Wednesday, May 29, 2013

I'm Teaching My Son How to Lie

This photo has nothing to do with this post. It just makes me laugh. 
My son, let's call him Hortensio, is a great kid. He's wicked smart, funny, outgoing and creative. He has boundless energy, which is amazing to watch and can, or course, be exhausting. But there is one element of his personality (that ahem he might have got from me) that I am not so crazy about. He never, ever, ever, ever wants to be wrong. (Or lose at anything - but that is a whole other blog post.)

If my wife or I ever disagree with Hortensio, or try and tell him he isn't right about something, he will argue with us until the cows come home, throw a house party, burn the house down, go to jail, get reformed and then start a non-profit to help build homes for other cows to come home to.

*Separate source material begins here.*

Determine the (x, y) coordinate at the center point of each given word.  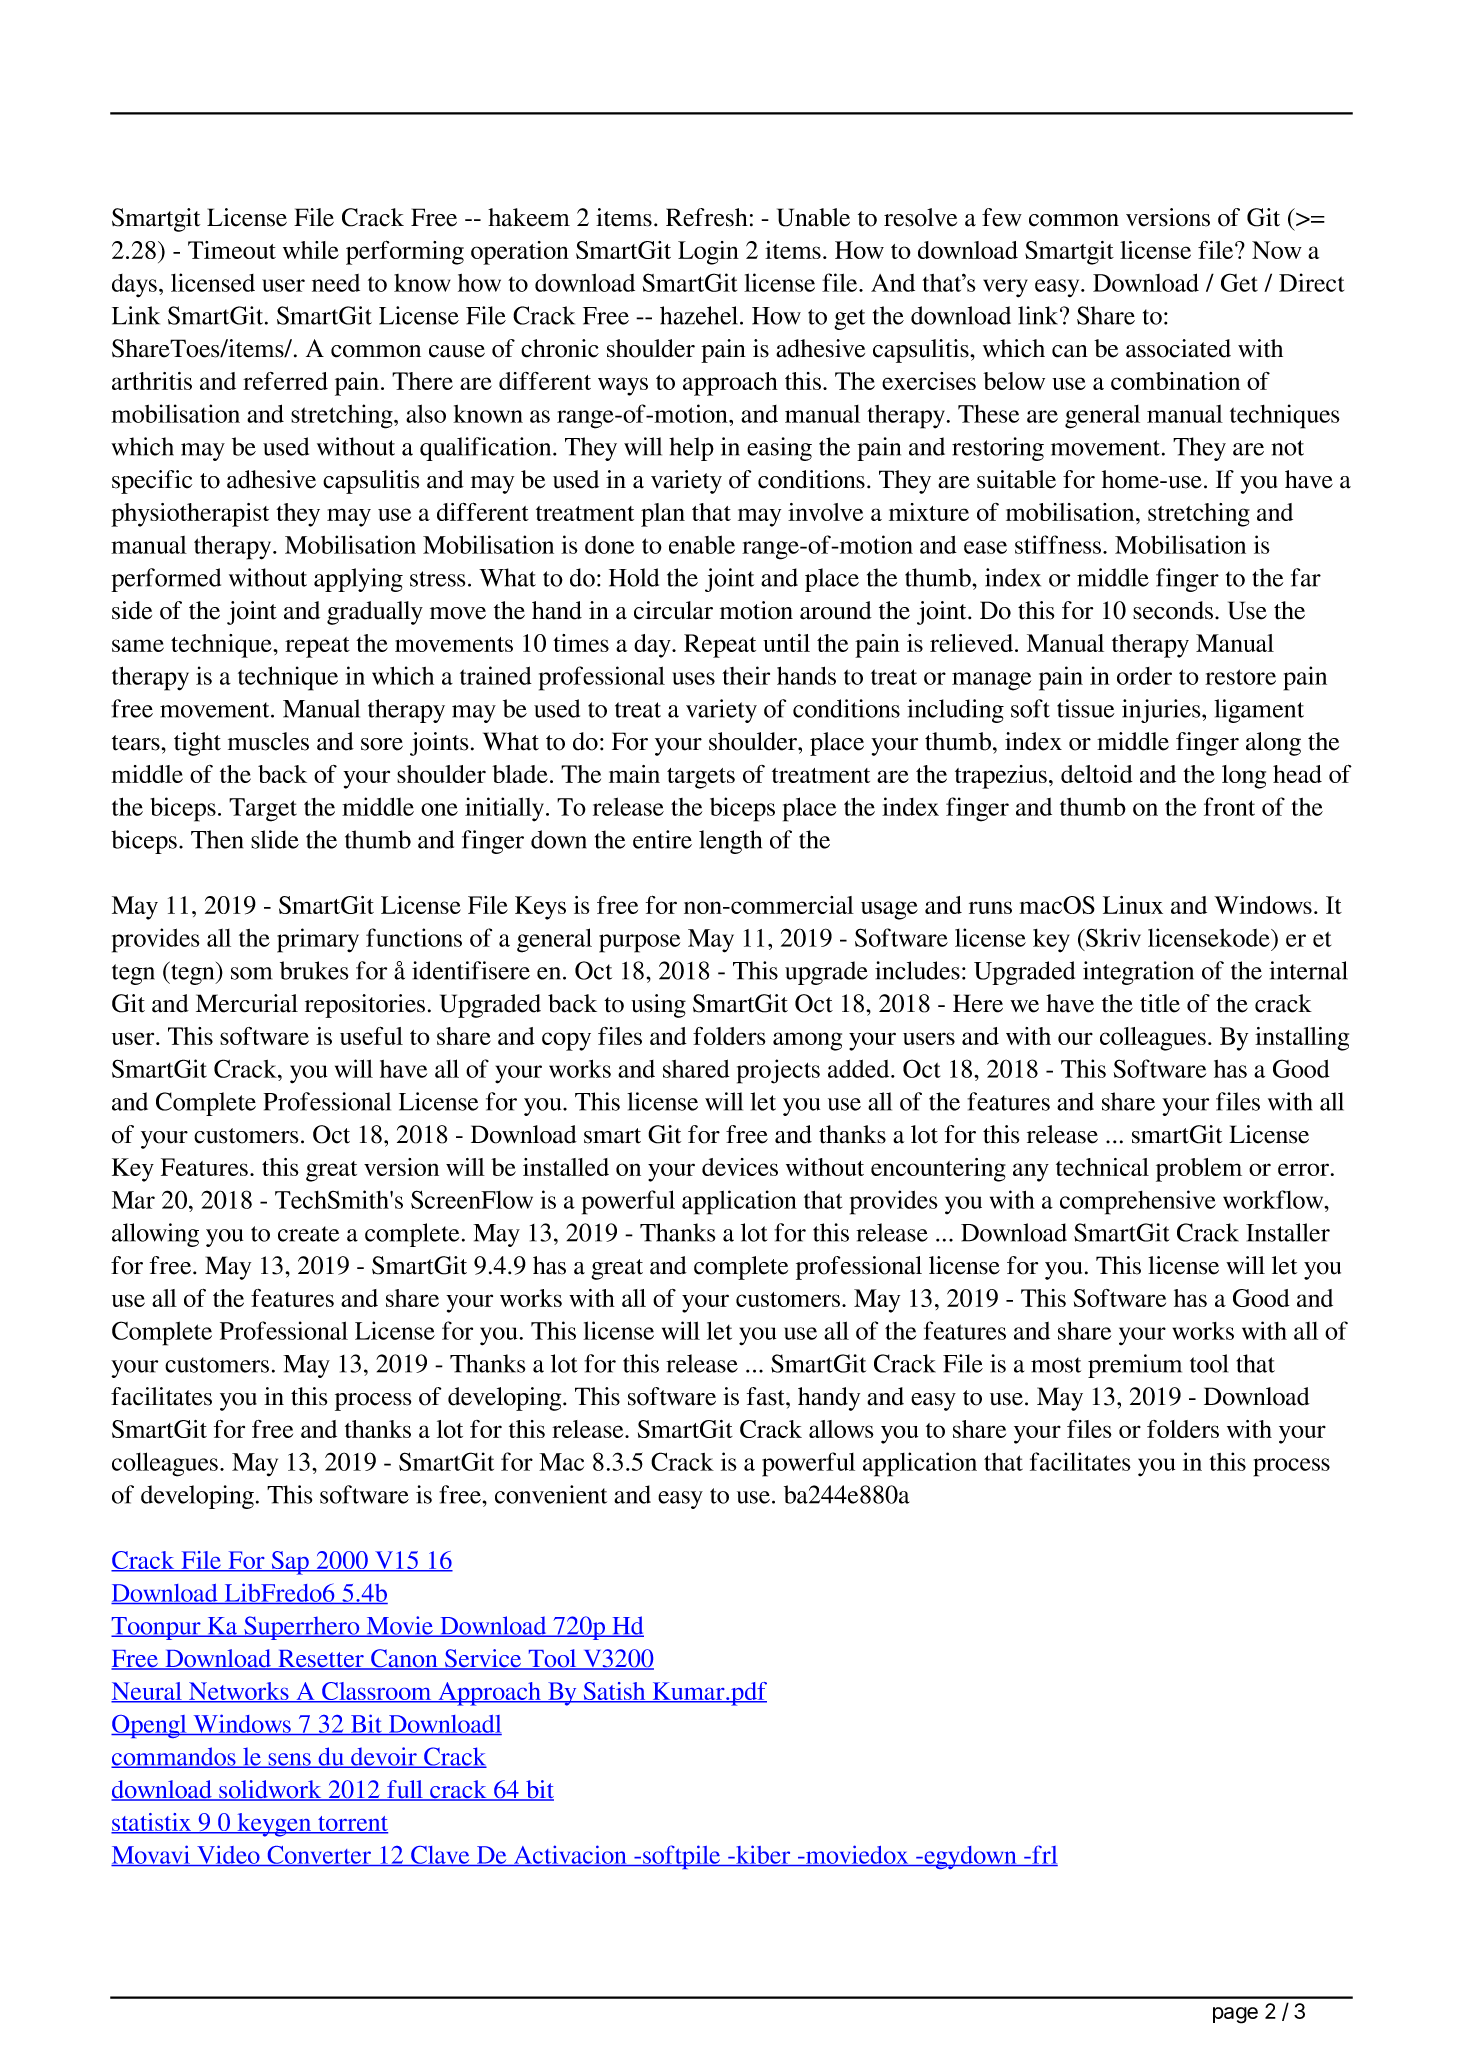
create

This really manifests itself when Hortensio occasionally (more than occasionally) finds himself in trouble. Let's say he is running around the yard like a crazy person and accidentally crashes into his sister. He will immediately insist that he didn't actually crash into her.  And that it was her fault. And that she made him push her, or that he was just swinging his arms and she ran into him. It's really hard for him to own up and say "You're right. I messed up. I'm sorry."

The other day Hortensio was trying to explain something to his brother and got really frustrated when he didn't get it. Hortensio started yelling at him and when I said "Hey, if you are trying to teach your brother something and he doesn't get it, yelling at him doesn't help. Do I yell at you if you are trying to learn something and you don't get it right away?" his response was "Well, I don't know because you never take the time to teach me anything new." Cat's in the cradle, bud. Cat's in the cradle.

The problem with this is that when he argues back and insists that he is in the right, he just gets in more trouble. All we want is for him to say he is wrong or say he is sorry. But often a small incident will turn into a big punishment because I get so frustrated with his talking back and arguing and insisting that he is right and I send him to his room. (This post is really making me look like a hack, right?)

The other night we had a big blow out fight, about something that I don't recall and he got sent to his room. I went down and was talking to him and said, "Sometimes, Mom and I just want you to say your sorry and feel bad about what you did. When you argue that it was someone else'
s fault, it just makes us more frustrated. If you say you are sorry, even if you don't totally feel sorry, things will go better for you."

Sure enough a few days later there was another incident where he lost his temper. And immediately became argumentative. And shortly thereafter got sent to his room. But surprisingly after a few minutes, he sheepishly came out and came up to me and said "Dad, I'm really sorry. I lost my temper and I was wrong. Is it OK if I come out of my room now?" And you know what? I let him out. Do I think he really was 100% sorry. Hmmm..probably not. Do I care? Not really. Does that make me a terrible parent? Absolutely. I felt like we won a small victory. Here he was taking responsibility and apologizing instead of going to his grave insisting that he was right. And maybe he was lying. And maybe I don't care.

So, help me out. Have I failed utterly as a parent because I let my son manipulate me and get out of a punishment? Or did I teach him a valuable life lesson because sometimes part of being a grown up is saying you are sorry for things that you might not really feel all that sorry about because it's the right thing to do? Do you need a .pdf version of this post to attach to my parent of the year application?  And please don't try and tell me that I am wrong. Because I am not. I'm just flailing my arms around and you ran into me.